Docker hero? Check yourself!

Docker hero? Check yourself!

#ci/cd #docker #dockerfile #layers #python #secrets #security
Shem Tov Fisher
August 31, 2023

A story of one Dockerfile

The story below describes a progressive work on one Dockerfile. You will face a few real-life situations when a Docker build process was not trivial. We will touch on performance, security, and workflow optimization scopes.

When you read these use cases, ask yourself about each one: What would I do? What is the best practice here? Do I see any issues? 

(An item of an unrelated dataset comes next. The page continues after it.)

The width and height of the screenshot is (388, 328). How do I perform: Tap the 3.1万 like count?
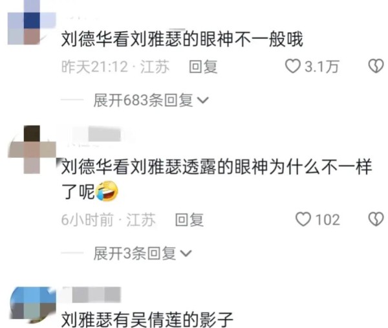click(x=321, y=67)
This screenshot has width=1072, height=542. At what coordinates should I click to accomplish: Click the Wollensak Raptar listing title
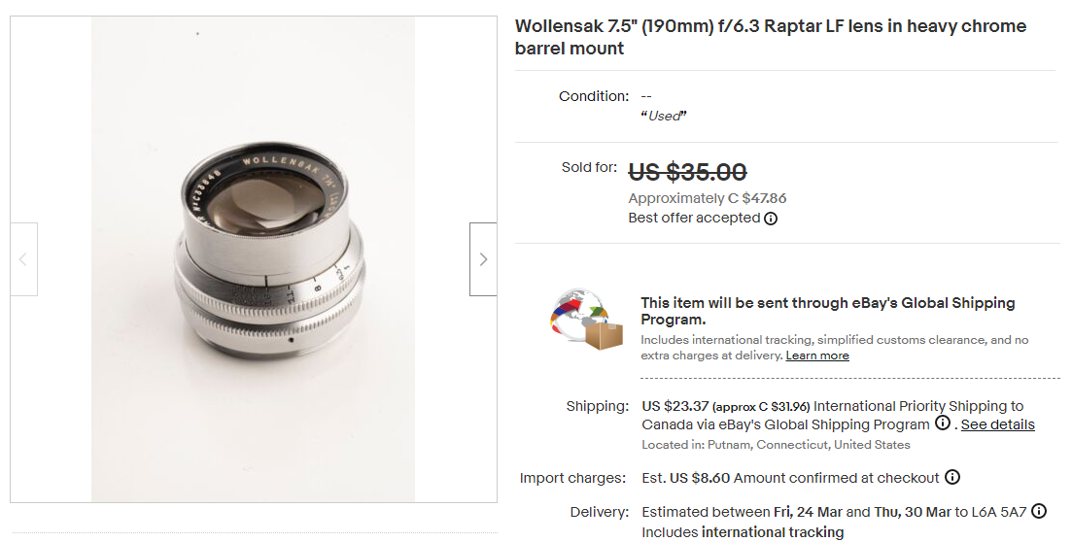[x=770, y=37]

For each situation, I provide an answer, which, in my experience, uncovers the best practice to solve the challenge within the Dockerfile. You’re invited to compare our solutions!

Сhallenge 1

A junior DevOps engineer, let’s call him James, teamed to support Python developers. His first task was a dockerization of a Python application. He found out that the developers are already using this Dockerfile:

FROM python:3.7
COPY ./requirements.txt .
RUN pip install -r requirements.txt
COPY . .
EXPOSE 8081 8082 8083
CMD [“./app.py”]

James started checking if he could optimize it. He saw that the COPY command is used twice. Since each instruction in Dockerfile is a layer, James decided he could reduce the number of layers. Thus, he rewrote the Dockerfile this way:

FROM python:3.7
COPY . .
RUN pip install -r requirements.txt
EXPOSE 8081 8082 8083
CMD [“./app.py”]

There is one layer less now. Also, having fewer commands results in improved readability. 

He is a Docker Hero, isn’t he?

Сhallenge 2

When reviewing the repo, James caught sight that the requirements file contains a private token:

> cat requirements.txt
git+https://__token__:glpat-4HeUio8dHeaWnNg6@gitlab.com/acme-apps/config-repo.git
…

James was unpleasantly surprised by this security breach. 

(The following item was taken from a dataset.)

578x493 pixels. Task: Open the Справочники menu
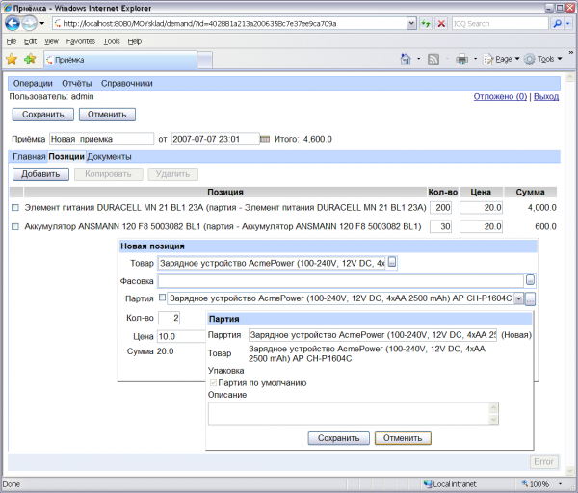point(126,84)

In the beginning, he only wanted to fix this vulnerability in the public Docker image, so he updated the Dockerfile this way: 

RUN pip install -r requirements.txt
RUN rm requirements.txt

However, he still wasn’t happy having a plain secret stored in git. So he did the following:

He replaced the token with a placeholder this way:

git+https://__token__:GIT_TOKEN@gitlab.com/acme-apps/config-repo.git

Then he stored the token in a vault, pulled it in CI/CD Build stage, and replaced the placeholder with sed command before building the Dockerfile:

TOKEN=$(<pull token from a vault>)
sed -i 's/GIT_TOKEN/${TOKEN}/' requirements.txt
docker build .

He is a Docker Hero, isn’t he? The docker image is secure now, isn’t it?

Сhallenge 3

As an alternative solution, James used build arguments.

He added this instruction at the beginning of the Dockerfile:

ARG GITLAB_TOKEN

and changed the requirements file accordingly:

git+https://__token__:${GITLAB_TOKEN}@gitlab.com/acme-apps/config-repo.git

And CI command is now:

docker build --build-arg GITLAB_TOKEN=$(<pull the token from a vault>) .

No secret is stored in Git and in the image. James is calm and happy now. 

Finally, he is the Docker Hero, isn’t he? Is the docker image finally secure?

Сhallenge 4

After all these security adventures, James wants to keep the image as secure as possible. He looked at the COPY . . instruction and started to fear that unnecessary files might be copied to the image, and sensitive ones among others.

He asked developers to copy only the required files. They changed the Dockerfile, and now it looks like this:

COPY app.py convertor.py input.csv shared/ images/ sql/ .

It’s much more secure now, isn’t it?

Сhallenge 5

James is still eager for his idea to reduce the number of redundant layers. He remembered that the EXPOSE instruction in Dockerfile does not expose the ports indeed and serves mainly for documentation. 

“It serves equally good as documentation when it is commented out”, – he thought. 

So he updated the Dockerfile this way:

# EXPOSE 8081 8082 8083

You probably already have a hunch that James is not the Docker Hero, but what could be wrong?

Afterword

What every James should know? 

  • Don’t optimize what’s already working unless you clearly understand the benefit and the outcome. 
  • After applying changes – always test everything.

I hope you enjoyed reading and learned something new, but even if you knew everything – you’ve just confirmed that you are the true Docker Hero!